As such, our optics group is currently working on a number of ways to perform non-destructive evaluation on additive manufactured (AM) parts; currently, XCT is widely used in industry for part validation but is a strictly post-process ex-situ technique and has both time and safety implications. Our aim is to take advantage of the layer-by-layer nature of the AM process to inspect during the build to create a volumetric dataset and validate the part in real-time. Further to real-time validation of the component in-situ inspection offers opportunities to adjust build parameters during the build based on processing signal, analogous with the closed-loop feedback used in conventional machining. Alongside the management of components defects in AM significant research in the field is also dedicated to understanding the microstructure and subsequent mechanical properties of the AM components; in future it is envisaged that the processes can be adapted as such to tailor the component microstructure for a given role, as such a technique which can both verify a components integrity and interrogate the microstructure will be well placed to meet the demands, both current and future, of the AM industry,
SRAS on Additive Manufacturing
Our existing laser ultrasound technique SRAS has previously been used to image the microstructure of metallic samples, giving both grain size and orientation, making it an interesting tool for investigation of SLM samples. Furthermore, In addition to this useful information, the loss of signal or a drastic change in signal amplitude/frequency can be used to measure the presence of both defects on the surface and in the near-surface region. These capabilities combined with the fact SRAS is a non-contact, non-destructive technique makes it an ideal candidate for AM components.

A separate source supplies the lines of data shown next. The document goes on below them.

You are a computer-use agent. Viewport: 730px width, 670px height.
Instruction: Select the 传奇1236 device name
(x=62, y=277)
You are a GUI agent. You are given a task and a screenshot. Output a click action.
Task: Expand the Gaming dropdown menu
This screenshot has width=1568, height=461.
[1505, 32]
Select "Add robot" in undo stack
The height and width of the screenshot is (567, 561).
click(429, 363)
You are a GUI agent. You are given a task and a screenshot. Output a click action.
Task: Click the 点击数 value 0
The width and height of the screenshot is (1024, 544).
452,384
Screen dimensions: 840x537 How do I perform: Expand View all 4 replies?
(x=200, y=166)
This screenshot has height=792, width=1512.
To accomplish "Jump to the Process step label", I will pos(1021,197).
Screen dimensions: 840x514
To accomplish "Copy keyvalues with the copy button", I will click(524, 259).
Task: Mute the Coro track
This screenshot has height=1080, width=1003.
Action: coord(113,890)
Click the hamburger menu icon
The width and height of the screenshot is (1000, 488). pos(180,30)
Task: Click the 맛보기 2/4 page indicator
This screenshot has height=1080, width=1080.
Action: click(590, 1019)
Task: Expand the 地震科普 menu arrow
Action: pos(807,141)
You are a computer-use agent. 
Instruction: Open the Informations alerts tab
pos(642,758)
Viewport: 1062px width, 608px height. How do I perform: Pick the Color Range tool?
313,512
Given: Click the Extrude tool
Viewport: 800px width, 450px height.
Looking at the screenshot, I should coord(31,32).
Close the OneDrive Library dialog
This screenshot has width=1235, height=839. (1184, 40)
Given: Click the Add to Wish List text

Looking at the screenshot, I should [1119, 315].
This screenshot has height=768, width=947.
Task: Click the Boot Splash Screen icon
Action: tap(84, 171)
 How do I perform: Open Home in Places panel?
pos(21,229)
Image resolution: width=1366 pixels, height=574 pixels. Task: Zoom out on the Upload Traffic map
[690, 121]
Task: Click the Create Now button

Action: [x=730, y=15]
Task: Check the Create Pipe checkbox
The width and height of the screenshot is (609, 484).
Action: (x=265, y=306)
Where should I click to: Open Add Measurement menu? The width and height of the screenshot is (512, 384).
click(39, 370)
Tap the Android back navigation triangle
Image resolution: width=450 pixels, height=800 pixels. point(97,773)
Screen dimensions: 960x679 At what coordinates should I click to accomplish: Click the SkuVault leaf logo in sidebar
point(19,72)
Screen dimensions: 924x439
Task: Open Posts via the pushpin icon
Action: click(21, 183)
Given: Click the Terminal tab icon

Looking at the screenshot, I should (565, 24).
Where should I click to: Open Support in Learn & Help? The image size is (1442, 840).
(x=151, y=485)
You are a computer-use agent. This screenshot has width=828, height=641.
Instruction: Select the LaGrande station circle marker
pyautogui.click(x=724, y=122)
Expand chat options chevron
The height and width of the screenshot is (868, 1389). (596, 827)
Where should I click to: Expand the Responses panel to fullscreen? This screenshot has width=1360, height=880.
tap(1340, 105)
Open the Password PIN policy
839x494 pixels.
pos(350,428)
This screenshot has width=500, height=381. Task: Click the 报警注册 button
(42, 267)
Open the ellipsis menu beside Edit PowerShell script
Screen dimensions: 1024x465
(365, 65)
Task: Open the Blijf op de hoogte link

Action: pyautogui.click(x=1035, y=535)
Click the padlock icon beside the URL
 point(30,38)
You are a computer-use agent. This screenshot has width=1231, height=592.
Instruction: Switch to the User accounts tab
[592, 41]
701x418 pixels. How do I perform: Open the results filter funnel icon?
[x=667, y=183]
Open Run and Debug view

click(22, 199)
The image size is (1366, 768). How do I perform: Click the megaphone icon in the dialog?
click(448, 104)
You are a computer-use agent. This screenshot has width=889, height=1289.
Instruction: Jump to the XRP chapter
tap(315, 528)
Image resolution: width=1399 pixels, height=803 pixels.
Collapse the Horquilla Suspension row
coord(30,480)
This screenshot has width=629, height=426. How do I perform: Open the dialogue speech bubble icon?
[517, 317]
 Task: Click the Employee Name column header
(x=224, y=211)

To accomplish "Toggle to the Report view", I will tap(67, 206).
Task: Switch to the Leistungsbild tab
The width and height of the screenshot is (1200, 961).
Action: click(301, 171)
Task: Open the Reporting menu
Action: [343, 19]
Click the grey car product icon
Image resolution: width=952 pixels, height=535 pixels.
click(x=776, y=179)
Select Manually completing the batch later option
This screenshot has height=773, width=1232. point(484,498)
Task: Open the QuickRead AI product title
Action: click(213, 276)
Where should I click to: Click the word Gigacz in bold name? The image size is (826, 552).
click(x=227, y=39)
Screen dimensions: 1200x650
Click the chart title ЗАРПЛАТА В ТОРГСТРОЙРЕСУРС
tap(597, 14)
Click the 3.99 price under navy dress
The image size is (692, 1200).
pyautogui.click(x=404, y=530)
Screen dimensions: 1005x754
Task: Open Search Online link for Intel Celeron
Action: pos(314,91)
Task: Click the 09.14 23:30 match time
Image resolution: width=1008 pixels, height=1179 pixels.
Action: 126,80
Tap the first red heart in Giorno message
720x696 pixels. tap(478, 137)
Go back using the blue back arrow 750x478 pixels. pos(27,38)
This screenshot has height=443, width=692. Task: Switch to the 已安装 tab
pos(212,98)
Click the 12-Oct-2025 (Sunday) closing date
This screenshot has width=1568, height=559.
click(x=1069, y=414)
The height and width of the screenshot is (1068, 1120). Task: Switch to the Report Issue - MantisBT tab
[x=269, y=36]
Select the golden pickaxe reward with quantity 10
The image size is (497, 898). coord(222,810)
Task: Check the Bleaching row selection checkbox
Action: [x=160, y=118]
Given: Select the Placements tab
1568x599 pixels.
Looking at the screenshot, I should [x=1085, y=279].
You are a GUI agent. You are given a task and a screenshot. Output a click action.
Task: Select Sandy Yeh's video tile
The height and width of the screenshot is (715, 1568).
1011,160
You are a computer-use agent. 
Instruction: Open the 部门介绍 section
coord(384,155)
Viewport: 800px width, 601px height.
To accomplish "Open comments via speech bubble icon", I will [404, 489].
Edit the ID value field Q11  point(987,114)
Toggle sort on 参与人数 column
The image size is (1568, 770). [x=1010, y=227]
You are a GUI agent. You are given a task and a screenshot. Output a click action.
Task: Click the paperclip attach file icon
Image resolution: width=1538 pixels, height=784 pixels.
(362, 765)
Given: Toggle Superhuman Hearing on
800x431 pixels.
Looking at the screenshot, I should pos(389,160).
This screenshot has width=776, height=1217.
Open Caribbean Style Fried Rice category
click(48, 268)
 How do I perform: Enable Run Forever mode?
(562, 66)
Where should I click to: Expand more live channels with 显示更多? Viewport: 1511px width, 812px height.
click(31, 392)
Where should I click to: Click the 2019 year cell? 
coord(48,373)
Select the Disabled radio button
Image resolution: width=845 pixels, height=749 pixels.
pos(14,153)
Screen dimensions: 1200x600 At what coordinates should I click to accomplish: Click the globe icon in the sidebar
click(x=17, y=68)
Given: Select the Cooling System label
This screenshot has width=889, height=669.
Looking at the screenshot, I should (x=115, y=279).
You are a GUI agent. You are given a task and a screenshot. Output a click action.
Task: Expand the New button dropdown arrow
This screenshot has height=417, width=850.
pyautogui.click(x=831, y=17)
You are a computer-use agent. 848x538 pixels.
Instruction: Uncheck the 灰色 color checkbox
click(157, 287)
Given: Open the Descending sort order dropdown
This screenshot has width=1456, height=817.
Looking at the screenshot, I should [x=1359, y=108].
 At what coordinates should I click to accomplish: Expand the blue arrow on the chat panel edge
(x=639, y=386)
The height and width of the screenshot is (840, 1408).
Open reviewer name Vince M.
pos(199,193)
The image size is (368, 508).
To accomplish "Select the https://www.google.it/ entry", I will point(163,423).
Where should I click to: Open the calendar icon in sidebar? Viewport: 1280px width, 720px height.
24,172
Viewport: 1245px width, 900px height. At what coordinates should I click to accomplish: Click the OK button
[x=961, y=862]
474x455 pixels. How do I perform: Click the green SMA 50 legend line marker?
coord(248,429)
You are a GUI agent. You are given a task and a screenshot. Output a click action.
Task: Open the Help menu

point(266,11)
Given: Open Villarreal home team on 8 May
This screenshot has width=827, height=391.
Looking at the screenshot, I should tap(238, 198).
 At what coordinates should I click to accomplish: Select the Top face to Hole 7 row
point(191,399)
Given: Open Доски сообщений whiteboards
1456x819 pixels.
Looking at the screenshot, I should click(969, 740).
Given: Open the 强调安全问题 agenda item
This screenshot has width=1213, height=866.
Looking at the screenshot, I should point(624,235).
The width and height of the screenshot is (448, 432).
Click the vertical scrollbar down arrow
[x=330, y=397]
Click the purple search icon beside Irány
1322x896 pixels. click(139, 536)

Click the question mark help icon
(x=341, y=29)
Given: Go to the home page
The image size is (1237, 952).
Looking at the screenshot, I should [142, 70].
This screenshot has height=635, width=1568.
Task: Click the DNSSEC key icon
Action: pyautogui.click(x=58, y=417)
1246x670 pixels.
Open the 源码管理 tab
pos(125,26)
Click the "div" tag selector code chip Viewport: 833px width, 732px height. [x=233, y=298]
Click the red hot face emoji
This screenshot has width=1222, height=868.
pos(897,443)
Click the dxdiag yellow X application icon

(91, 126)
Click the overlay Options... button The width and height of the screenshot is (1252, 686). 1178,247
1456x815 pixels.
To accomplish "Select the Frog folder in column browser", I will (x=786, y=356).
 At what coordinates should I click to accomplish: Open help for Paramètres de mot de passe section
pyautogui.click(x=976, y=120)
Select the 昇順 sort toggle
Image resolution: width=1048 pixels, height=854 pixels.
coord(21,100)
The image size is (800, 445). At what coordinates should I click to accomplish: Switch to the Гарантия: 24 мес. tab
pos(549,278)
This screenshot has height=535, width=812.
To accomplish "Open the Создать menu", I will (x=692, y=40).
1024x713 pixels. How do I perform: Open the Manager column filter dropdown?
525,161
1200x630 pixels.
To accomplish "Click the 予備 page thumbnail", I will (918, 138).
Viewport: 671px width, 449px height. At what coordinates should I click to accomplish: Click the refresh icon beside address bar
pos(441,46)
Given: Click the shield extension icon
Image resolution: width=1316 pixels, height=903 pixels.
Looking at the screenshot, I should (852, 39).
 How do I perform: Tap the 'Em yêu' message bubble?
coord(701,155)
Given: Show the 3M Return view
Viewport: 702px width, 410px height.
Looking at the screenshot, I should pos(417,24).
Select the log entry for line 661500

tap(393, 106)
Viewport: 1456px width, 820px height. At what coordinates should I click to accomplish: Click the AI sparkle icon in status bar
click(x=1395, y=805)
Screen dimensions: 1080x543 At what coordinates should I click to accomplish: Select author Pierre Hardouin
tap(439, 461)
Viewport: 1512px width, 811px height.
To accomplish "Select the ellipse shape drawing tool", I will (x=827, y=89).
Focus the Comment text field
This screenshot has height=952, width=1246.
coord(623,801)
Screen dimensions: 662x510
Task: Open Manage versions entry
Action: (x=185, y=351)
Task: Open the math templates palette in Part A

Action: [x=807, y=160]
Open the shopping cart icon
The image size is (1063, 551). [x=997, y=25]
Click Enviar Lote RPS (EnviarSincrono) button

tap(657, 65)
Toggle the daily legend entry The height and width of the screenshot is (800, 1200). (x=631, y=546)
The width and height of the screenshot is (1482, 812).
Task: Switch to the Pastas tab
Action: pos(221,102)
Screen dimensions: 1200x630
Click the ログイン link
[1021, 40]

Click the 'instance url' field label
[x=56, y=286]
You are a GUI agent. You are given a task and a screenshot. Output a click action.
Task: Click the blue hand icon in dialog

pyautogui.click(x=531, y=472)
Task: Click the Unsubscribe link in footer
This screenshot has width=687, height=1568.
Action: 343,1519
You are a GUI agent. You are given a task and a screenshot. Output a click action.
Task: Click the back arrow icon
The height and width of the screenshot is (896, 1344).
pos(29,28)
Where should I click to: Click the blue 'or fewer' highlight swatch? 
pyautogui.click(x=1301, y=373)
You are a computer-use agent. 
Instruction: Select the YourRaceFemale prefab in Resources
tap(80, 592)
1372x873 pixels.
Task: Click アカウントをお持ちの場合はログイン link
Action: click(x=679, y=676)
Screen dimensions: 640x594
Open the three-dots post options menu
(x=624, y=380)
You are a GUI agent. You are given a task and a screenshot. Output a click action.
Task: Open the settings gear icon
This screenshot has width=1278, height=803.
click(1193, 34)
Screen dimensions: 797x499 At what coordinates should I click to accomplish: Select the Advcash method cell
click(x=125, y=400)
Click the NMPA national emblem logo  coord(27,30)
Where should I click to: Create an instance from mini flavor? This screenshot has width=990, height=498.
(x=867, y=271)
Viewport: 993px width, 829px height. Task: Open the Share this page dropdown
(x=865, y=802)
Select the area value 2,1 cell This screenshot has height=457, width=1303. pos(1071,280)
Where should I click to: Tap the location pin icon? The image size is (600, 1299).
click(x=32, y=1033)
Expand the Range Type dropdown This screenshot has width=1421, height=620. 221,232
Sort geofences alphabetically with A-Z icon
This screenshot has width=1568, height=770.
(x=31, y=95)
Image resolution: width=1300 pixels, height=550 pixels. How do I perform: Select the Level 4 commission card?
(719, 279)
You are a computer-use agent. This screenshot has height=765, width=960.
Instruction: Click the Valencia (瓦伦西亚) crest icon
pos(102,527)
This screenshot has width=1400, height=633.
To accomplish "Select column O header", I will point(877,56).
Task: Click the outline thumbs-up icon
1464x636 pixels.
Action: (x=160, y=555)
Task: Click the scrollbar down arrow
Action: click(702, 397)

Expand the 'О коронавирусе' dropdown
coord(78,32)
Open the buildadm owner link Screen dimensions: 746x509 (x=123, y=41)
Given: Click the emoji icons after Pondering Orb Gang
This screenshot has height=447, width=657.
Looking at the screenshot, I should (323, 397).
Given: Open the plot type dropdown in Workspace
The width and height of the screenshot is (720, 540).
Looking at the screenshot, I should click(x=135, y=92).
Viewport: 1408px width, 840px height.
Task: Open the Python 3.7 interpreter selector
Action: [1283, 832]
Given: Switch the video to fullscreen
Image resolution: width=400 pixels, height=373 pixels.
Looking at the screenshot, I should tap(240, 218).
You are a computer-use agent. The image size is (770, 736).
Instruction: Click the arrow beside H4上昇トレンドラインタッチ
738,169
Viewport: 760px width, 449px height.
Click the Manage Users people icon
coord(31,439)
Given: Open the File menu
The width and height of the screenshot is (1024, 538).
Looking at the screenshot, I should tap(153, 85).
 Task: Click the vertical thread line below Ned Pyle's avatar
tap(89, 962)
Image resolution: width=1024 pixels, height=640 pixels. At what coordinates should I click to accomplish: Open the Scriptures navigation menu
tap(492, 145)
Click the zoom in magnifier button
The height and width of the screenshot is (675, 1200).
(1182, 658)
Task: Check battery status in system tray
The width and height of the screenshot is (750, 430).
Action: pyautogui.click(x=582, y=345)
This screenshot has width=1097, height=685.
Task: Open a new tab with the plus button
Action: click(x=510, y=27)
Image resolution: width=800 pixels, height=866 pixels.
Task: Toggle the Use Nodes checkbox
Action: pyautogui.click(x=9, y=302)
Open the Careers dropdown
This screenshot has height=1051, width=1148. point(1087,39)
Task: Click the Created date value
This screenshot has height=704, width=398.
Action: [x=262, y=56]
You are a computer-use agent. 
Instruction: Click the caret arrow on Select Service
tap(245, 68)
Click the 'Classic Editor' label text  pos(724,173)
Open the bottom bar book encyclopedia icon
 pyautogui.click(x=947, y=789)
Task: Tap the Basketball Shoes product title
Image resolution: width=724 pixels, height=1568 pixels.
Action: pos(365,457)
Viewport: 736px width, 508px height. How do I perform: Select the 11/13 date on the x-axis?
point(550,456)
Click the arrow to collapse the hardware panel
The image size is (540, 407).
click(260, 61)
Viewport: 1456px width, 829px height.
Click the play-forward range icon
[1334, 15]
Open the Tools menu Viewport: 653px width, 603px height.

The first SRAS data from AM samples were obtained using the O-SAM system in 2011. The two figures below illustrate the SAW velocity across a blown powder and wire deposited samples with the SAW propagating in the direction of the white arrows. These initial data sets paved the way for the following generations of SRAS system to further investigate the capabilities of SRAS as an NDE tool for AM.
In 2016 a more modern SRAS system was used on Selective Laser Melting (SLM) samples. This system demonstrated a relationship between the mean SAW velocity and laser power used to build eleven cubes using Ti-6Al-4V powder. As the laser was power increased, an increase in the mean SAW velocity was measured. It was also shown how an in-process SRAS inspection could provide closed-loop feedback to improve the SLM process as a whole. When specifically considering pores, it was shown that alongside detecting, counting and sizing the surface pores, the system was also able to detect subsurface pores. This was in the form of a drastic change in the SAW velocity by ~300 ms-1, wherein the thin plate-like region above the pores, the SAW transformed into a Lamb wave.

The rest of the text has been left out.